> _Dataset records_:
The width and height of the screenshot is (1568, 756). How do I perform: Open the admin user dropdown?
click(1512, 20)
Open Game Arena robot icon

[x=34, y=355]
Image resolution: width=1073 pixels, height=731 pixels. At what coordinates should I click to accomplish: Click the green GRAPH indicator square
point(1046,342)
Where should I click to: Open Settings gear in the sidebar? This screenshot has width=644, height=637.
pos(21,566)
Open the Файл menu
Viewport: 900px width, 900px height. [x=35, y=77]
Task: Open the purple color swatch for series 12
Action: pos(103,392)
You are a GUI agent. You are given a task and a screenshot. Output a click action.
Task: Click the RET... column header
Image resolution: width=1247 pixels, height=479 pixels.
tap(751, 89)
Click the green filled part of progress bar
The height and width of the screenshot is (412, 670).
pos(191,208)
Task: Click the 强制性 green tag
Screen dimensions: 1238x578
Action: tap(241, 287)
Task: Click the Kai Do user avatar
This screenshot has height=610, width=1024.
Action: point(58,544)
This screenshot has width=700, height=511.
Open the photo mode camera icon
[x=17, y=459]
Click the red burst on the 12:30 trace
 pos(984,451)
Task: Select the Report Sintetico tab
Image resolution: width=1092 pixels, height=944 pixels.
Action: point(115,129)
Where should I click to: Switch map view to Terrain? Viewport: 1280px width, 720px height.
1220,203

> _What needs to be done_:
Retype the entries. Every line must match exactly.

> _Worked solution_:
The width and height of the screenshot is (1568, 756). How do I perform: Open the admin user dropdown?
click(1512, 20)
Open Game Arena robot icon

[x=34, y=355]
Image resolution: width=1073 pixels, height=731 pixels. At what coordinates should I click to accomplish: Click the green GRAPH indicator square
point(1046,342)
Where should I click to: Open Settings gear in the sidebar? This screenshot has width=644, height=637.
pos(21,566)
Open the Файл menu
Viewport: 900px width, 900px height. [x=35, y=77]
Task: Open the purple color swatch for series 12
Action: pos(103,392)
You are a GUI agent. You are given a task and a screenshot. Output a click action.
Task: Click the RET... column header
Image resolution: width=1247 pixels, height=479 pixels.
tap(751, 89)
Click the green filled part of progress bar
The height and width of the screenshot is (412, 670).
pos(191,208)
Task: Click the 强制性 green tag
Screen dimensions: 1238x578
Action: tap(241, 287)
Task: Click the Kai Do user avatar
This screenshot has height=610, width=1024.
Action: point(58,544)
This screenshot has width=700, height=511.
Open the photo mode camera icon
[x=17, y=459]
Click the red burst on the 12:30 trace
 pos(984,451)
Task: Select the Report Sintetico tab
Image resolution: width=1092 pixels, height=944 pixels.
Action: point(115,129)
Where should I click to: Switch map view to Terrain? Viewport: 1280px width, 720px height.
1220,203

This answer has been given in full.